The Rwandan government on Tuesday cancelled a planned meeting with the Belgian Foreign minister, who criticized the 25-year prison sentence for “terrorism” handed to Paul Rusesabagina, a former hotelier made famous by the film “Hotel Rwanda”.
The head of Belgian diplomacy, Sophie Wilmès, said in a statement that “Mr. Rusesabagina did not receive a fair and equitable trial, particularly with regard to the rights of the defense” and that “the presumption of innocence was not respected.
This statement “reflects the contempt shown by the government of the Kingdom of Belgium towards the Rwandan judicial system since the beginning of this trial, despite the important contribution of the competent Belgian institutions to the investigation of this case,” the Rwandan authorities said in a statement.
“For this reason, a bilateral meeting planned at ministerial level, on the sidelines of the UN General Assembly in New York, will no longer take place,” they concluded.
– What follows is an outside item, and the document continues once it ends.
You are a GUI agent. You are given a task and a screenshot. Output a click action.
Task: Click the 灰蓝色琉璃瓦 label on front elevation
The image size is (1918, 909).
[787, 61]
Paul Rusesabagina, known for saving more than 1,000 people during the 1994 genocide and who holds Belgian citizenship, was convicted Monday by a Kigali court of “founding and belonging” to the National Liberation Front (NLF), a rebel group accused of carrying out deadly attacks in Rwanda in 2018 and 2019.
He is also one of the most virulent opponents of Paul Kagame, and has used his Hollywood notoriety to give a worldwide echo to his positions against the regime.
His family, who have always maintained his innocence, also condemned the verdict, believing that, given his state of health, it was equivalent to a “death sentence”.